仙台広瀬川ワイルド系ワーキングマザー社長

ビールと温泉と面白いものが好きな大学生男子の母。

「兄の終い」村井理子 

httpsに切り替えたところ、Facebookのシェアがゼロにリセットされてしまった。

まあ、べつにいい。

 

けっこういろいろ本を読んだ気がする。たまっているのでじっくりブログにする余裕がなく、さらっと紹介エントリを続けてみようと思う。

「兄の終い」村井理子 

兄の終い

兄の終い

 

多賀城が出てくる。ドイのケーキが出てくる。 コーヒーロール、おいしいよ。

www.f-doi.com

 

村井さんのお兄さんが五十台半ばで突然死んでしまった。

冒頭のその描写でもう、強烈に「これは私だ!」と思ったね。

私もあと少ししたら、50半ばになったら私も死ぬんだろうな。強烈な予感を覚えて立ち読みしてて全身が震えた。

手に職を付けたくて、たくさん資格も取ったのに、50過ぎるともうどこも雇ってくれなくなる。ちょっと勘弁してほしいわ、リアルすぎる、今の私がそんなかんじなんだから。

お金に困り、きょうだいに金の無心をして、関係が悪化して、体調も悪化して、家庭も失って、友人も少なく、さらに就職しづらくなる無限ループ。縁もゆかりもない多賀城のアパートに居を定め、生活保護をもらって、やっと職を得たとたん死んでしまう。あー、私もそうなるだろうな。人生なんてそんなもんだろう。

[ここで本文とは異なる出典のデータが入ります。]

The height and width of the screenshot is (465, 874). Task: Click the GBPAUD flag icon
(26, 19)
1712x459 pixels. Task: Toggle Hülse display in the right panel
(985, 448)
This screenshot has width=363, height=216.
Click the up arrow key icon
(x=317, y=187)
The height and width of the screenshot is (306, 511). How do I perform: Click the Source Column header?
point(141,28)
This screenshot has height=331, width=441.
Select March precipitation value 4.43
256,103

著者と元奥さんの加奈子さんとの勢いに溢れた「終い」にまつわる作業の様子が描かれ(表紙の絵や中のイラストの、手足を振り回して走ってるような様子がまさにその通り)、加奈子さんがとても気持ちのいいひとで好きだ。この人は離婚するにあたっていろいろな決意を、困難を乗り越えて、そうなっていったんだな。私もできればそっち側になって強く生きたい。でもどうしてもお兄さん側なんじゃないかと思ってしまう。

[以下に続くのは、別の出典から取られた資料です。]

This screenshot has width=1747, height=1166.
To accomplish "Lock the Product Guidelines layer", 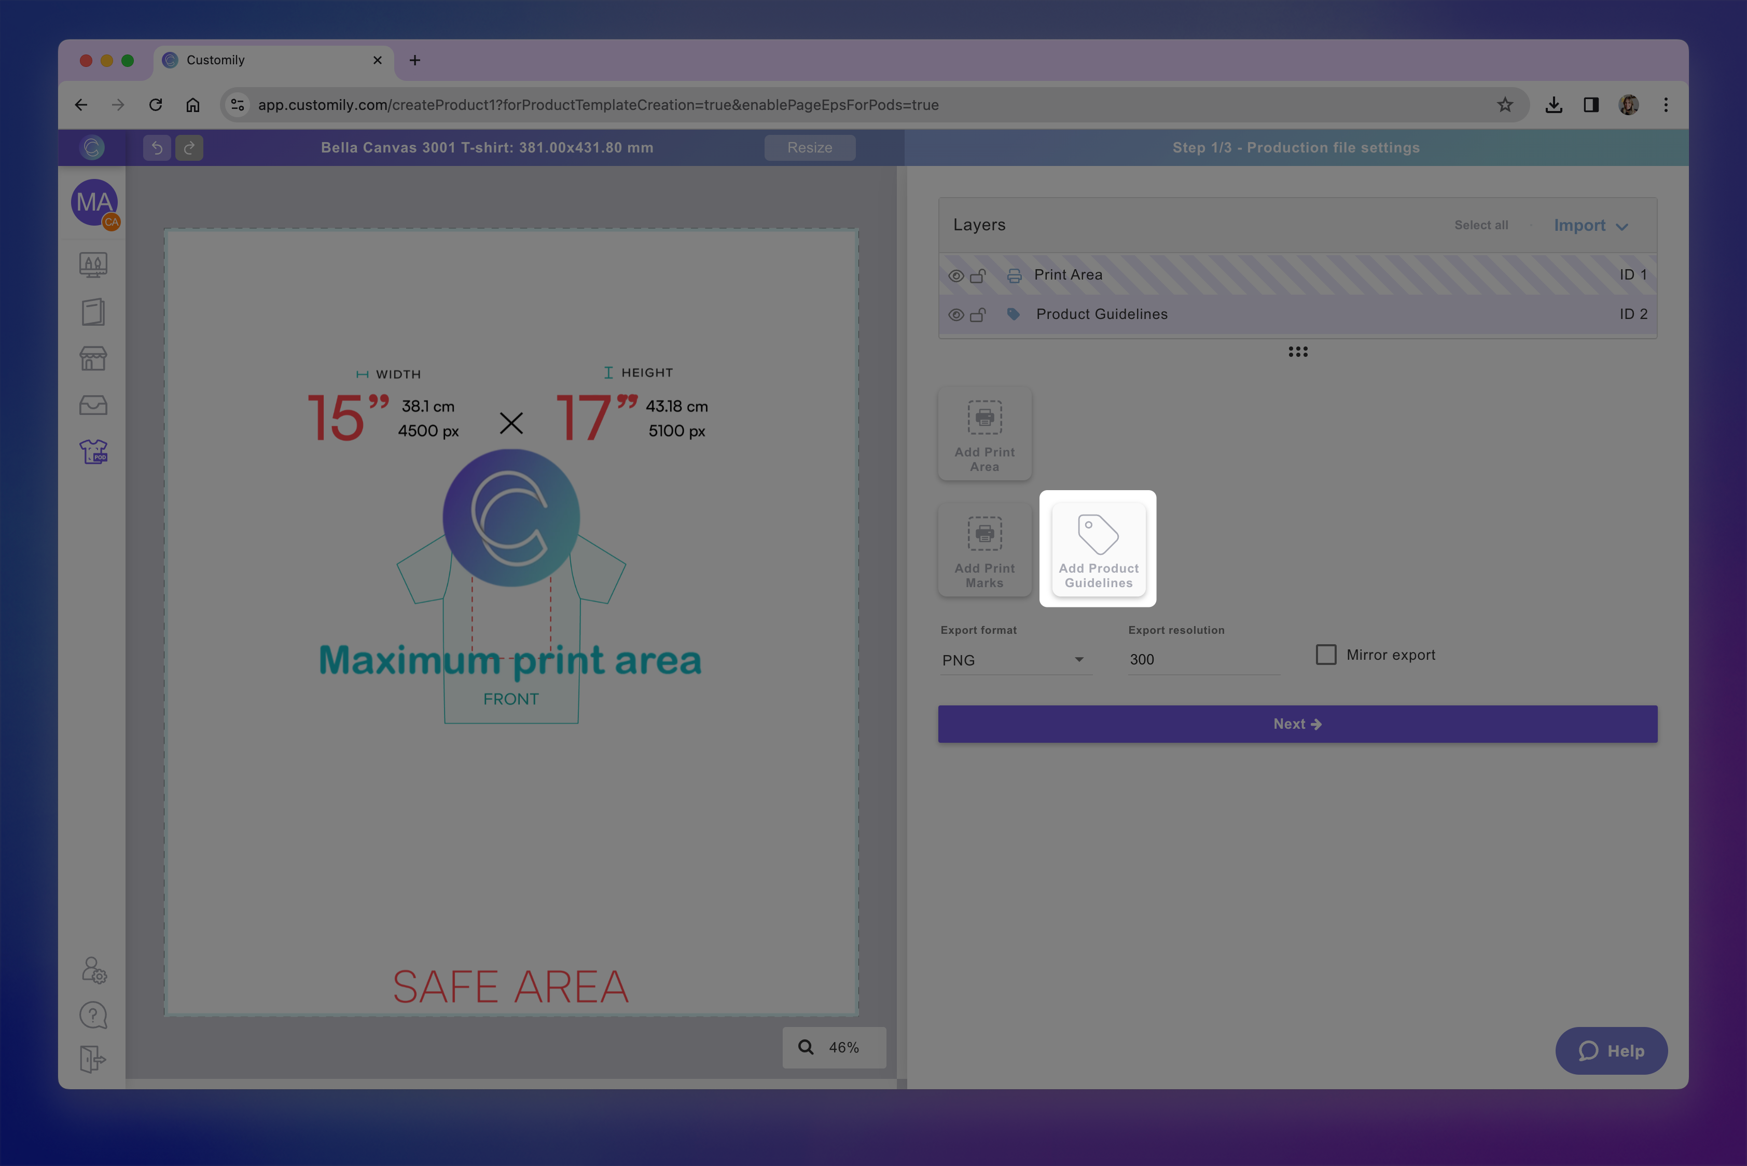I will click(978, 314).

生き残る側はどこまでも逞しい。悲しいけれど、頭に来るけど、明日はどうなるか分からなくなるけど、そのつらさも生きる側の特権。

このお兄さんにはまだ小学生の息子さんがいて、亡くなっていたのを発見したのもその息子さん。あまりに過酷な現実に直面してしまった少し心を閉ざし気味の息子さんが、これから新しい生活で、本当の自分を取り戻してくれたらなと願う。

私だったらもう息子も大きいし、友人もいないから「あ、そうですか」で済むだろう。